FAMINES IN THE INDIAN SUBCONTINENT, 1500 to 1767
|1739 (a): Delhi area|
|Documented causes: war|
|Documented effects: trail of famine following army|
|C.E.R. Girdlestone, "Report on Past Famines in the North-Western Provinces" (1868)|
|p6: "The spring of 1739 was a time of acute suffering to the inhabitants of Delhi and its neighbourhood, for this was the year of Nadir Shah's invasion, who left famine in his train wherever he went. It needs only to recall to mind the outrages which he sanctioned, to justify the conjecture that for long after his departure the people did not recover from the effects of his barbarity and exactions. The pitiless massacre which he acquiesced in probably numbered amongst its victims many of the agricultural classes, whose labour in those disorderly days could ill have been spared; and, after the depredations which he made on the imperial and local treasuries, little could have remained for the purposes of cultivation. It must be borne in mind, however, that this was an exceptional catastrophe, due wholly to the inroads of an enemy, and not in any way dependant on climate."|
|Jonas Hanway, "The Revolutions Of Persia" (vol. 2, 1753)|
|p172 (aftermath of peace talks between the invader Nadir, Shah of Persia, and Muhammad Shah, the Mughal Emperor, February 1739): "The INDIAN camp had been in great distress almost from the very time they assembled in the plains of KARNAL. Representation being now made, that the sutlers [Footnote: "BANIANS, who are mostly trading people in INDIA. They are of a particular sect, who believe the transmigration of souls, whether of man or beast; from whence they are very harmless in their conduct, lest they should injure one of their own friends or relations, in the appearance of a bird or beast."] by their extortions had raised the price of bread to an exorbitant degree, MAHOMMED SHAH ordered their shops to be broke open. This answered no other purpose, than to waste and disperse the little provision that remained, so that a pound of wheat was not to be had for less than the value of four shillings. What had contributed to render the provisions so excessive dear, was the vigilance of the flying parties of the PERSIAN army, who within forty miles round the camp, had at different times cut off not less than fourteen thousand INDIAN marauders."|
p189 (preparations for the wedding of the second son of Nadir Shah to the niece of the defeated Mughal Emperor, March 1739): "During these transactions in DEHLIE, the PERSIANS marauded for thirty or forty miles round the capital, plundering the villages, laying waste the fields, and killing the inhabitants who resisted. Numbers of these were left without any provender for their cattle, which added greatly to their distress."

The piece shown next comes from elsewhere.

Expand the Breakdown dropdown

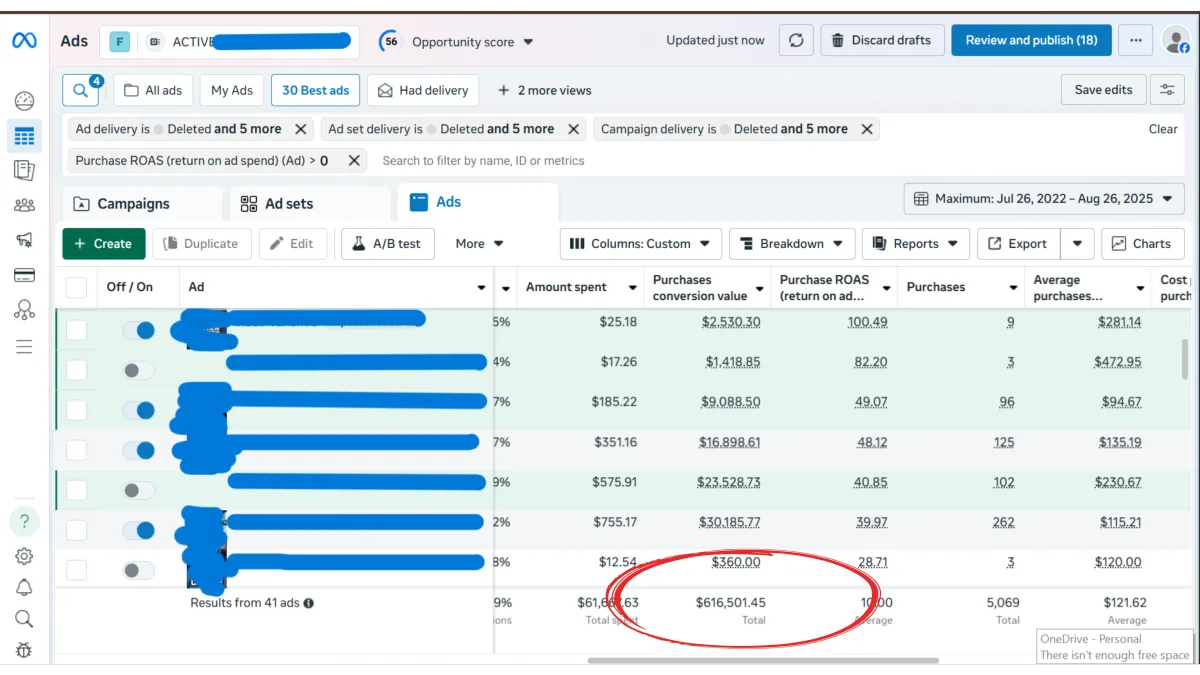[x=792, y=244]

pp197-8 (summary of the damage done by the Persian invasion): "It is computed that the houses and goods destroyed by fire, and the fields which were laid waste, amounted to near twenty crores; [Footnote: "25,000,000 £."] we may therefore reckon upon the whole, that this PERSIAN ravager spoiled the INDIANS of above one hundred and twenty millions of pounds.
As to the number of souls who were plunged into eternity upon this unhappy occasion, they are not reckoned less than two hundred thousand; of whom fell between LAHOR and KARNAL, in the battle, and a few days afterwards, forty thousand; in the massacre [at Delhi, following an argument over the price of grain] one hundred and ten thousand; in the villages, and those who died by famine, fifty thousand."